New Zealand Football are set to lose their major sponsor, with ASB Bank about to end their association with the national body after more than five years.
It's a significant blow for NZF, as the sponsorship was believed to be in the region of $500,000 per annum.
The Herald on Sunday understands the decision was made some time ago, and is not necessarily related to the series of scandals that have rocked NZF over the last nine months, but it continues a difficult period for football's governing body.
The lack of ASB monies will leave a substantial hole in NZF's income. Their budgeted sponsorship revenue for 2015, according to their financial statements, was $1.035 million.
In the 2014 financial year, NZF made an operational loss of $464,000, although a $750,000 transfer from the international teams reserve meant NZF could declare a "positive annual result" of $286,000.
ASB's original sponsorship deal was announced in the wake of the All Whites' eye-catching performances at the 2010 World Cup in South Africa. The bank became the first naming rights sponsors of what was formerly the New Zealand Football Championship, and also sponsored the Chatham Cup, National Youth League, National Women's Youth League and Women's Knockout Cup.
The bank were also associated with the ASB International series, which saw Honduras and Paraguay play games in Auckland and Wellington in October 2010. The All Whites have played only six times on home soil since those matches.
It's not known why ASB decided to discontinue the sponsorship, although their increased commitments in other sports may have been a factor.
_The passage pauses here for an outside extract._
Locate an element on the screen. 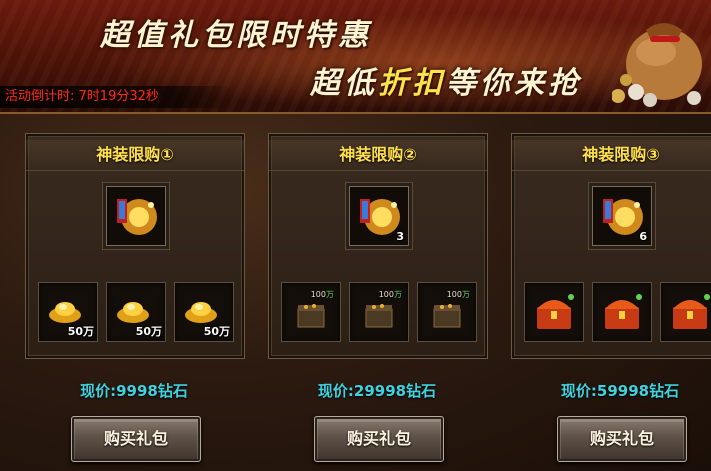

In August, ASB took over the naming rights of what was previously the Heineken Open tennis tournament, to go with their association with the annual women's WTA event in Auckland. And in March last year the bank announced a new three-year sponsorship of the All Blacks and New Zealand Rugby.
With the assistance of ASB, 32 games of the recently concluded ASB Premiership were broadcast live on Sky Sport. NZF will now need to find that money from somewhere else, although TV coverage will be attractive for potential new partners.